Variation in parasite success as a function of species and host behavior is likely due to differences in parasite mode of entry and migration through host tissue. The larger Ribeiroia cercariae generally attach to tadpole skin and actively migrate to the area where the host tail connects to the body before burrowing into the skin using chemical proteases (Szuroczki and Richardson 2009; Rohr et al. 2010). This process often causes substantial pathology, including mortality and limb malformations, but it also entails a relatively short migratory path. In contrast, following attachment, Echinostoma cercariae crawl along a host’s skin to the cloaca, which they must enter and follow to the kidneys before encysting as metacercariae (Schotthoefer et al. 2003; Rohr et al. 2010). The highly specific point of required entry (cloaca) could incur a longer period of opportunity for tadpoles to dislodge cercariae, while the prolonged intra-host migration (without a protective cyst wall) may increase the risk the parasite exhausts its limited energy reserves or is eliminated via host immunity.

If anti-parasite behaviors are important determinants of infection susceptibility, any factor that reduces these responses would function to increase infection success in natural environments. Environmental stressors often affect rates of parasite infection (Kiesecker 2002; Lafferty and Holt 2003; Johnson et al. 2007; Koprivnikar et al. 2007). Some stressors, such as chemical contamination and predatory threat, reduce larval amphibian activity (Bridges 1999; Relyea 2001a, b; Relyea and Mills 2001; Rohr et al. 2009), potentially increasing the risk of infection. For example, tadpoles exposed to environmentally relevant concentrations of nitrate or nitrite swim less vigorously and exhibit paralysis (Marco et al. 1999). Concurrently, pesticide exposure can immunosuppress hosts and lead to increased infection (Taylor et al. 1999; Kiesecker 2002; Rohr et al. 2008a, b). It follows that in wetlands with significant contaminant runoff, chemically altered behavioral responses may act in concert with impaired immune function to weaken hosts’ major defenses against infection and disease. Increased infection by Ribeiroia and Echinostoma enhances the risk of detrimental disease effects, including edema, renal failure, limb malformations, and mortality (Holland et al. 2007; Johnson and McKenzie 2008). Stressors that reduce behavior and impair immunity therefore have the potential to negatively affect host resistance and increase disease risk in amphibians, which have become one of the most threatened classes of vertebrates worldwide (Wake and Vredenburg 2008; Collins and Crump 2009).
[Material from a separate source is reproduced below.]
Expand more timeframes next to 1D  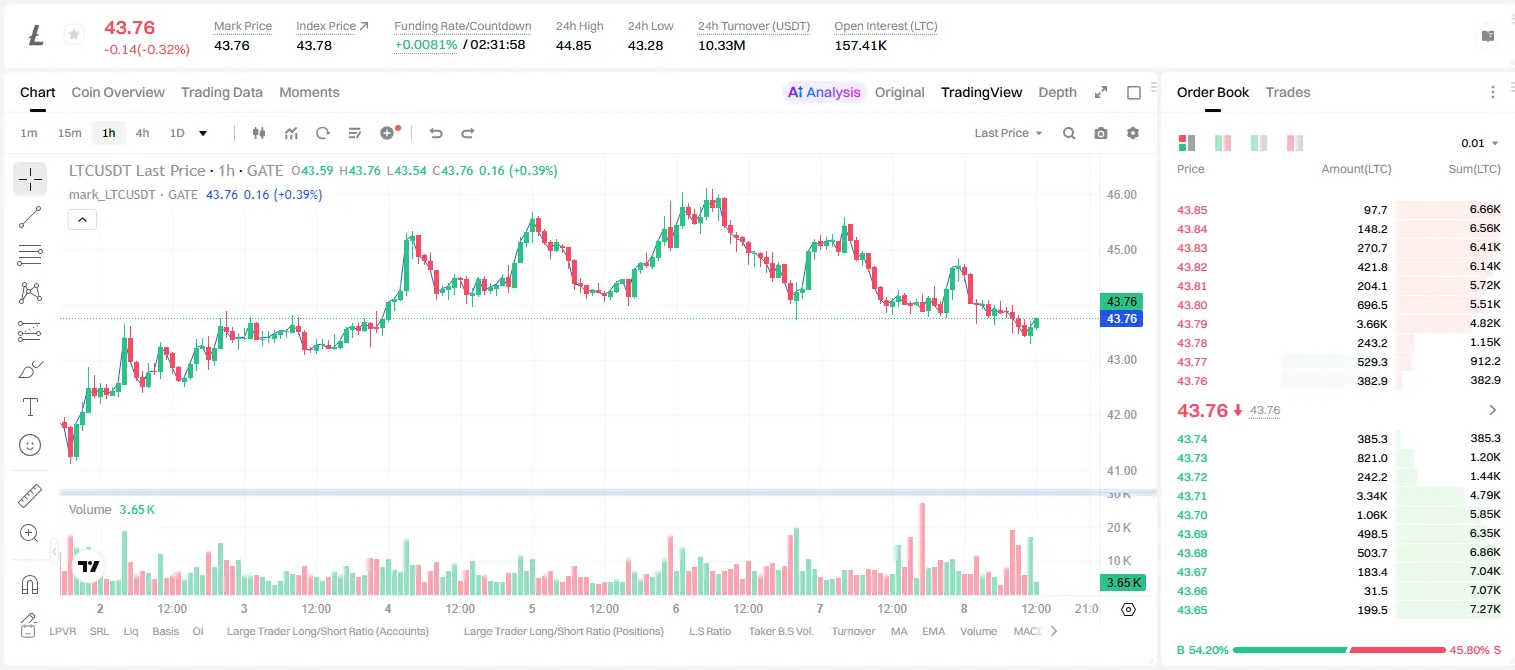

There is growing appreciation in ecology of the similarities (and differences) between parasitism and predation as analogous ‘natural enemies’ (e.g., Holt and Dobson 2006; Hall et al. 2008; Raffel et al. 2008). For instance, alongside the anti-parasite behaviors discussed here, amphibian larvae exhibit anti-predator responses involving a reduction in activity in the presence of predators or their chemical cues (e.g., Relyea 2001a, b), helping to reduce prey conspicuousness and predation risk (Skelly 1994). When both parasites and predators are present, there exists a trade-off between anti-predator and anti-parasite behavioral defenses (Baker and Smith 1997; Decaestecker et al. 2002), particularly if defenses against one enemy increase the risk of the other. In this instance, hosts/prey will be forced between the proverbial rock and a hard place (Baker and Smith 1997). Decaestecker et al. (2002) found that, by migrating vertically to reduce predation risk from fishes, Daphnia increased their exposure to pathogens associated with lake sediment. Similarly, tadpoles exposed to fish predators reduced their activity, thereby exposing them to increased infections by Echinostoma cercariae (Thiemann and Wassersug 2000). Considering that the threat of predation can have community-structuring effects that are as important as predation itself (Werner and Peacor 2003; Preisser et al. 2005), more research is needed to identify and understand the direct and indirect ecological effects of parasitism, particularly in combination with predation as is common in natural environments. A broader understanding of the context-dependent interactions between anti-parasite responses and other stressors will also provide important information for management and conservation strategies.